I have done this essentially like this:

’'’rust let script_c: String = format!(“and(pk({}),pk({}))”, maker_key, coordinator_key); let compiled_c = Concrete::::from_str(&script_c)?.compile::()?; let tap_leaf_c = TapTree::Leaf(Arc::new(compiled_c)); let tap_tree = TapTree::Tree(Arc::new(tap_leaf_c), Arc::new(tap_leaf_d)); let internal_key = coordinator_key.to_string(); let descriptor = Descriptor::new_tr(internal_key, Some(tap_tree))?; debug!("descriptor is {:}", descriptor); '''

Creating a bdk wallet and correspondingly a Partially Signed Bitcoin Transaction, that is essentiaily the final Taproot Transaction that is broadcasted as a P2TR Transaction

For this part, I am firstly using Sparrow wallet and have created 3 wallets for testing: coordinator , taker and maker. I used BIP39 to derive my xpub and xprv keys, so that I can use them to conduct transactions and used testnet3 and 4 to get UTXOs from a faucet, and conducted sample transactions, so that these wallets can be used to fund and create different taproot psbt’s.
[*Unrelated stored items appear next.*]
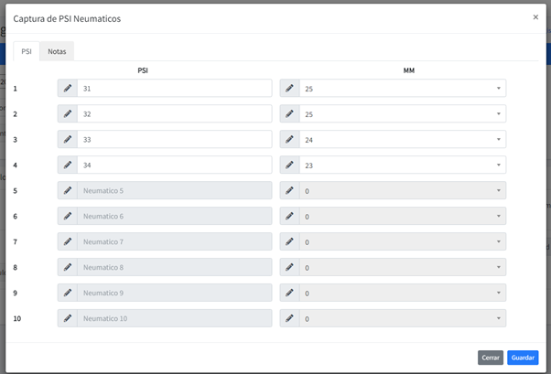Viewport: 551px width, 374px height.
Task: Click the pencil icon beside MM row 4
Action: (x=289, y=166)
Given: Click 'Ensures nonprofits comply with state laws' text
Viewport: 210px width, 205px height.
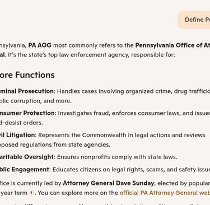Looking at the screenshot, I should point(117,157).
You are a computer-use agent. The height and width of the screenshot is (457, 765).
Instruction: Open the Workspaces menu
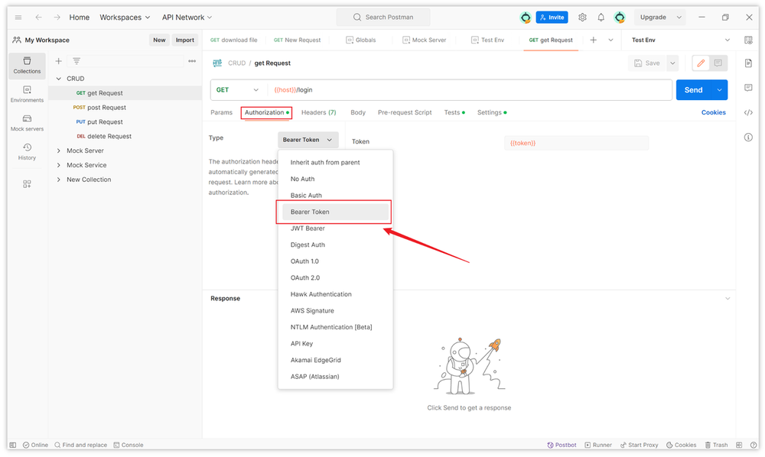[124, 17]
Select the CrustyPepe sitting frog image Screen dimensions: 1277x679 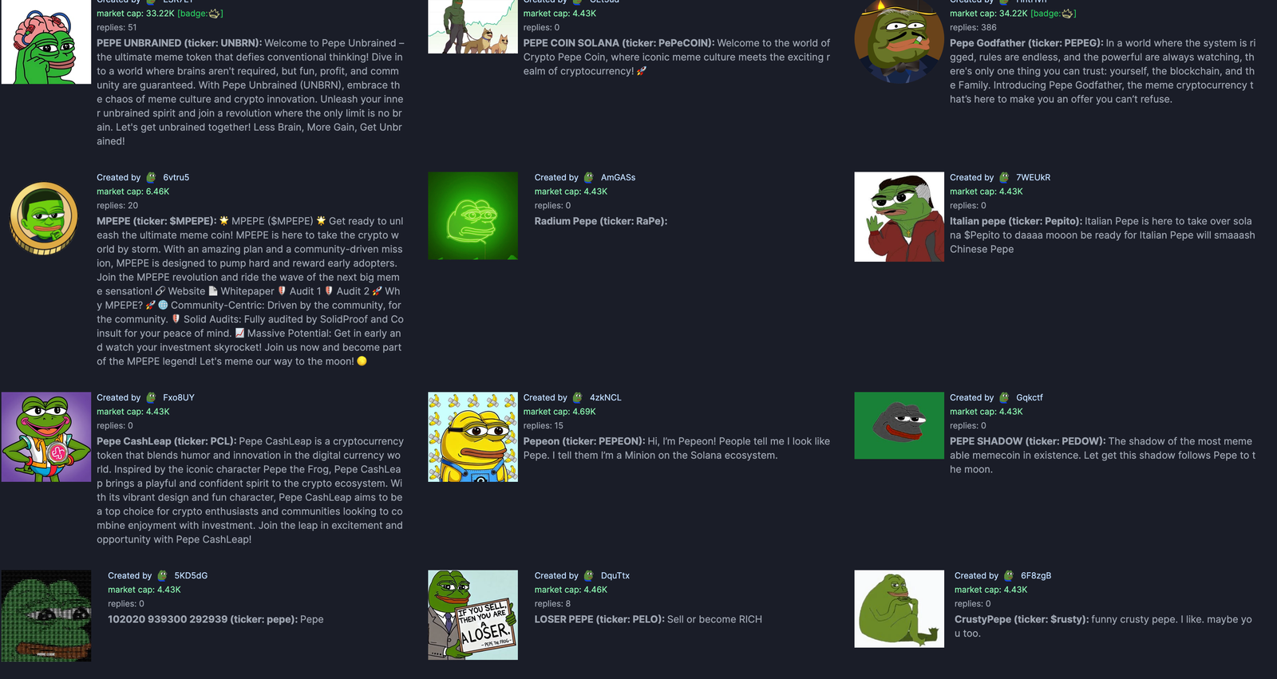tap(899, 609)
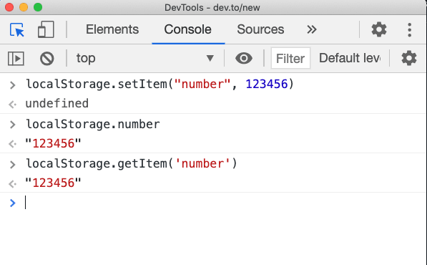Open console settings gear icon
The width and height of the screenshot is (427, 265).
tap(408, 58)
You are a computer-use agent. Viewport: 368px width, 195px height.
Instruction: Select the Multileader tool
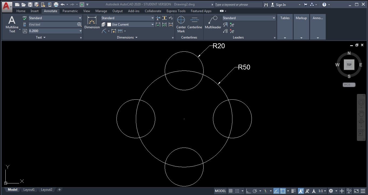[x=213, y=23]
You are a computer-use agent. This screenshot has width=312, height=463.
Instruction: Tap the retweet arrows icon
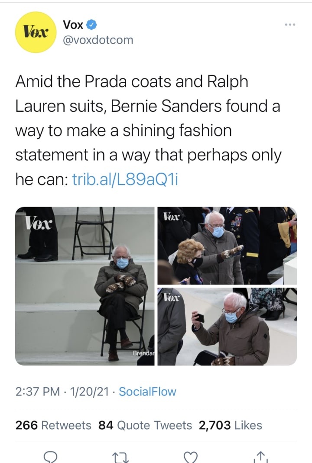(x=121, y=457)
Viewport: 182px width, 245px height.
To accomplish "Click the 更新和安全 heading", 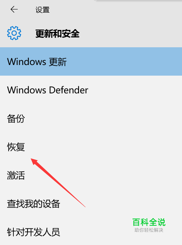I will click(57, 33).
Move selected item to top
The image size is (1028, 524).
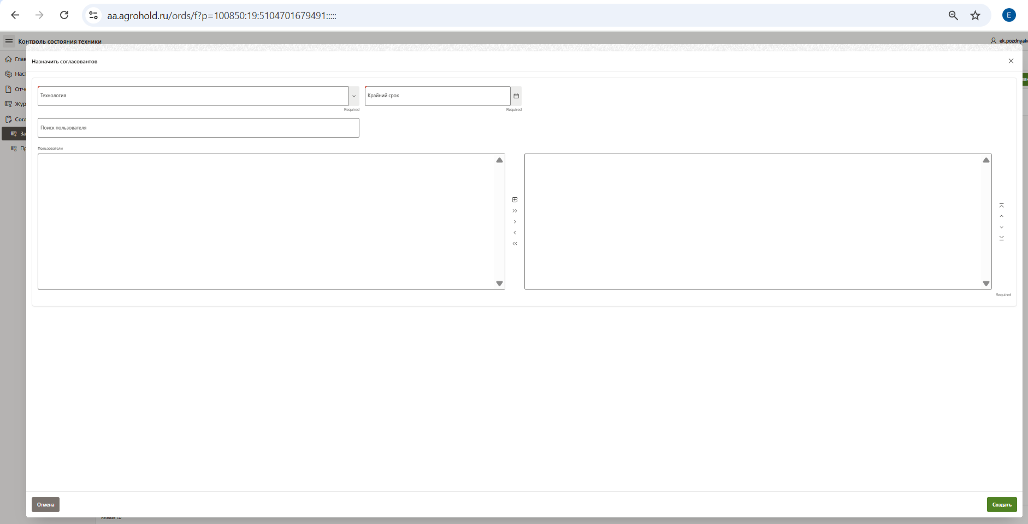pyautogui.click(x=1001, y=205)
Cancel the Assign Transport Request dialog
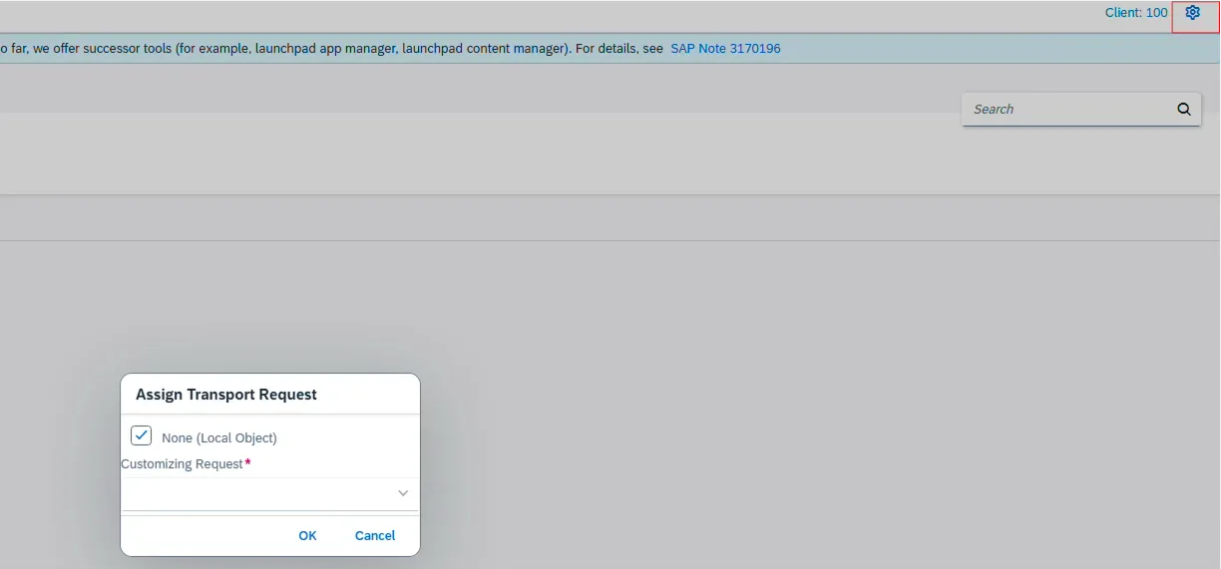Image resolution: width=1221 pixels, height=569 pixels. (375, 536)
Now, to create a PSBT from a descriptor, I created a new wallet with the descriptor described in the previous step and used the testnet wallet to fund this wallet. This way, the transaction is funded, and a new PSBT can be made, ready to be broadcast, and retrieve the funds on the basis of whichever condition is applicable

Here is how a transaction used to fund the wallet looks like: (in sparrow wallet):

Here is how the PSBT is finally made:

’'’rust let mut tx_builder= wallet.build_tx(); tx_builder .drain_wallet() .drain_to(address.script_pubkey()) .fee_rate(FeeRate::from_sat_per_vb(3.0)) .policy_path(BTreeMap::new(), KeychainKind::External); let (psbt, tx_details) = tx_builder.finish()?; debug!(“PSBT: {:?}”, psbt); ‘’’
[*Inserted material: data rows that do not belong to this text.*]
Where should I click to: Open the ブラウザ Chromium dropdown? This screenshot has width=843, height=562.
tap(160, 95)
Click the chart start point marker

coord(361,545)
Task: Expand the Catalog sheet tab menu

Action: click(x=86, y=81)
Achieved creation of the PSBT using Testnet3 and Testnet4 funds using the Sparrow Wallet, using different Backends like: Esplora Blockchain, Electrum Backend and Bitcoin node (setting up a server in the main repository itself)

Currently, testnet3 has been reset, and will be completely depreciated in a few months and testnet4 is now currently active.

I have experimented by using different backends as Esplora doesn’t support Testnet4, so I had to use Electrum for now instead. The plan is to use Bitcoin Node later, to have more control over the process.

Challenges

Participating in the Summer of Bitcoin 2024 and working on the Robosats project has been an incredible learning experience, but it has not been without its challenges. The major challenge I had faced was Understanding Taproot and Bitcoin Development

Before starting this project, my knowledge of Taproot and Bitcoin development was limited. The complexity of Taproot transactions and the scarcity of comprehensive resources made the learning curve steep. I had to delve deep into Bitcoin Improvement Proposals (BIPs) and various technical documents to grasp the concepts.

Post Mid-term

My plan for post Midterm is to:

• Complete the taproot transaction, by adding the functionality for traders to give up their UTXO’s
• Making multiple structured Pull Requests, such that everything can be integrated and we are able to get feedback on the projects
• Add integration testing to make sure that the trades are working correctly.